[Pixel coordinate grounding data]
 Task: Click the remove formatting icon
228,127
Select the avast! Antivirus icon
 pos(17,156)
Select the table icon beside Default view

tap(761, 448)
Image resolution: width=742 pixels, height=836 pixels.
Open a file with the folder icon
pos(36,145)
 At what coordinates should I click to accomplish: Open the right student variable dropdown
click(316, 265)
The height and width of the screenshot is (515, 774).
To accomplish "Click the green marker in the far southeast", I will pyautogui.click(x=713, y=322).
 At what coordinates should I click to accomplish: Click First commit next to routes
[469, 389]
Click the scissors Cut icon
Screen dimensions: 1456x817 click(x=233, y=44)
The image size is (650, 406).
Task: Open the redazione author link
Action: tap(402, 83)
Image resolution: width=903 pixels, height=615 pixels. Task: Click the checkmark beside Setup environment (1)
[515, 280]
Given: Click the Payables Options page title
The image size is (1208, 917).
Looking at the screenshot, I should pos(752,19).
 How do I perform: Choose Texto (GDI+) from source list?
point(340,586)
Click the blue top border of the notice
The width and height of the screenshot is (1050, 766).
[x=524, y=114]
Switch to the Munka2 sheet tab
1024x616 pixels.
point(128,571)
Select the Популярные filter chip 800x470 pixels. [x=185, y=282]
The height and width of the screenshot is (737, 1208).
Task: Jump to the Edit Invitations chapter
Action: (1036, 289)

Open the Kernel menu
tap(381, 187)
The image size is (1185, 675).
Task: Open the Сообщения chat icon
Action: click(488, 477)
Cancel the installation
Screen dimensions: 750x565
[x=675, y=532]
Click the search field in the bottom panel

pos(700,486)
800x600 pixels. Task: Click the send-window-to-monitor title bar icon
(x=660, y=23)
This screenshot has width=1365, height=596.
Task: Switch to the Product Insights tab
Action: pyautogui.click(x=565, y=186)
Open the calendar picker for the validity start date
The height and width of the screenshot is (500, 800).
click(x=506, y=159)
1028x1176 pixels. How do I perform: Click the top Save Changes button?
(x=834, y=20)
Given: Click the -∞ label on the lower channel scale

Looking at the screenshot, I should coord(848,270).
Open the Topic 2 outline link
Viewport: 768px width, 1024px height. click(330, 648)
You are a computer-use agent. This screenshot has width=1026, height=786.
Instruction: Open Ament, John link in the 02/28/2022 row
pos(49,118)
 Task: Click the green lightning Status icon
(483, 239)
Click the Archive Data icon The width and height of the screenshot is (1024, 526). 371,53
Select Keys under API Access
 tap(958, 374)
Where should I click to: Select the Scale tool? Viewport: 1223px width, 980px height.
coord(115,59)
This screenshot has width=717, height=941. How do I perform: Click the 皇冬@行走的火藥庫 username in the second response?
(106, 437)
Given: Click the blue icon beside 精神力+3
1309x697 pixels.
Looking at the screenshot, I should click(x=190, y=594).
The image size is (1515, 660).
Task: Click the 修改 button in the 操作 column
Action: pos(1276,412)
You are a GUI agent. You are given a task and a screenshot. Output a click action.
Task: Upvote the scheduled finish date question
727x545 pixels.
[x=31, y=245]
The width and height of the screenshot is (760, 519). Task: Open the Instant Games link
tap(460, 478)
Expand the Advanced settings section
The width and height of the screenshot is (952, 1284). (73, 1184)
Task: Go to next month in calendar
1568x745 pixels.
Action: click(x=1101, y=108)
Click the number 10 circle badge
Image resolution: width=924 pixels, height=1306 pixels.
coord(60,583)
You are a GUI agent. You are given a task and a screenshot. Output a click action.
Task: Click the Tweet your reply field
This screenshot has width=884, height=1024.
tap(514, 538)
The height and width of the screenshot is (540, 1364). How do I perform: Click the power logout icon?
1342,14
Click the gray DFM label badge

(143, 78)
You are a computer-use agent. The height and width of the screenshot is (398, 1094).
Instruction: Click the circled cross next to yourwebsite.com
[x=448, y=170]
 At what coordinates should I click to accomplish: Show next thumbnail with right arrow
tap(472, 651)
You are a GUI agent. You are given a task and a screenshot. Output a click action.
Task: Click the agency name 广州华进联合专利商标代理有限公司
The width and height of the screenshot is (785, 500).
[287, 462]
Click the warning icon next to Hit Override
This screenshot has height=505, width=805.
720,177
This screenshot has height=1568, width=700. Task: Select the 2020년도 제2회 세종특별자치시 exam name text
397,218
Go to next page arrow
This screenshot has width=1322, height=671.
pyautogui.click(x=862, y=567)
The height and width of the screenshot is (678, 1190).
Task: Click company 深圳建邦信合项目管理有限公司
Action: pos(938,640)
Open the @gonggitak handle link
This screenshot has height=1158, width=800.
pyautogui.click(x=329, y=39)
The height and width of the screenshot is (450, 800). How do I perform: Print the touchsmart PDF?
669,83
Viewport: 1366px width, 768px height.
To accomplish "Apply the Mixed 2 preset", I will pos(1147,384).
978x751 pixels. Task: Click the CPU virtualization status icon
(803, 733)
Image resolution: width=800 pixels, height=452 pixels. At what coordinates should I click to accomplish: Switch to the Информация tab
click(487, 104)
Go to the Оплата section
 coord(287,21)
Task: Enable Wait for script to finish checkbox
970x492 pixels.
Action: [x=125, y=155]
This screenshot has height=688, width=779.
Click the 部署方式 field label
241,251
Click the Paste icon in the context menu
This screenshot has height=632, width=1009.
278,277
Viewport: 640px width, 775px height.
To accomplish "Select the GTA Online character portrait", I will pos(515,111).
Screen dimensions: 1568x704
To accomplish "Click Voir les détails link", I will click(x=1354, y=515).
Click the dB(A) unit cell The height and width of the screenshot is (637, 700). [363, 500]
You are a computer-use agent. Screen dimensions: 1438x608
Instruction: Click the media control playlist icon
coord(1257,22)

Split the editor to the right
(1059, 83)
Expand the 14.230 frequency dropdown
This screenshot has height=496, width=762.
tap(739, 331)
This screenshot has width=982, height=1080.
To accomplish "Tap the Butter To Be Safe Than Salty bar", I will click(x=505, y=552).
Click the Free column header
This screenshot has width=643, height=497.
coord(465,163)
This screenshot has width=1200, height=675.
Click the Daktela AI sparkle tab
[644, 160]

# The task:
Look through the data above and return each line where the string "computer" occurs.

# Output of the task:
You are a computer-use agent. This screenshot has width=1026, height=786.
You are a computer-use agent. The height and width of the screenshot is (398, 1094).
You are a computer-use agent. Screen dimensions: 1438x608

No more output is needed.